Author: Laurent Kevers (University of Corsica).
dicServer is available with default linguistic resources for nine languages, but it is possible to add more. You can also replace or modify these resources. See 'Resources' section for more information.
- dicServer.py : uses python package "threading"
- dicServerV2.py : another version of dicServer (uses different python packages : multiprocessing)
python3 dicServer.py WORKING_DIRECTORY
- WORKING_DIRECTORY is the place where the scipt starts; linguistic resources are organized into dedicated directories under this working directory.
- Port is specified into the script (default: 1112)
- Logging is available into dicServer.log
You can query the server within your Python code with the following instructions (see test_threaded_daemon.py script) :
HOST, PORT = "", 1112
data = " ".join(sys.argv[1:]) # the query is given as arg
# Create a socket (SOCK_STREAM means a TCP socket)
sock = socket.socket(socket.AF_INET, socket.SOCK_STREAM)
try:
# Connect to server and send data
sock.connect((HOST, PORT))
sock.sendall(("%s\n"%data).encode(encoding='utf-8'))
# Receive data from the server and shut down
received = sock.recv(1024)
finally:
sock.close()
To shutdown the server get the process id and kill it :
ps -aux | grep dicServer
kill <processID>
The result is returned as a json object.
is_word::WORD
- For the word given as parameter
- Returns 'True' if it is present in at least one dictionary
- Else returns 'False'
is_lg_word::WORD::LG
- For a word and a language
- Returns 'True' if this word exists in the language dictionary
- Else returns 'False'
word_languages::WORD
- For a word
- Returns a list with all languages for which the word exists in the language dictionary.
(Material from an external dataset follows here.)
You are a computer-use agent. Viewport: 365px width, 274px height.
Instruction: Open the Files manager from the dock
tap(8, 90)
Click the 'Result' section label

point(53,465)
- If the word doesn't exist in any dictionary, returns an empty list
word_possibleLanguages::WORD::LGlist
- For a word, and a reduced set of possible languages (LGlist eg. : eng,fra)
- Returns a list with all languages for which the word exists in the language dictionary.
- If the word doesn't exist in any dictionary, returns an empty list
Could be performed with the test_threaded_daemon.py script.
Example:
python3 test_threaded_daemon.py word_languages::car
-> Result: ["cos", "eng", "fra", "nld", "spa"]
The linguistic resources are defined into the script (see 'languages'). They must be stored somewhere under the WORKING_DIRECTORY defined as parameter of dicServer.
The data format is either a simple wordlist (one linguistic form by line) or a Unitex/DELA format. For this last case, the directory path to the language data file must contain the word 'unitex'.
The resources offered by default come from different sources :
- English, Italian, German, French, Portuguese, Spanish
- Unitex linguistic resources (https://unitexgramlab.org/fr/language-resources or https://github.com/UnitexGramLab/unitex-lingua)
- LGPLLR license
- Dutch
- Opentaal dictionary (https://github.com/OpenTaal/opentaal-wordlist)
- BSD / CC-BY 3.0
- Romanian
- Romanian – English parallel wordlists. Created for the European Language Resources Coordination Action (ELRC) by Tufis Dan, Institutul de Cercetari pentru Inteligenta Artificiala 'Mihai Draganescu', Academia Romana (https://elrc-share.eu/repository/browse/romanian-english-parallel-wordlists/)
- CC-BY 4.0
- Corsican
- Derived from Bible Corpus
- CC-BY-SA-NC 4.0
The Python codes are released under CeCILL_V2.1.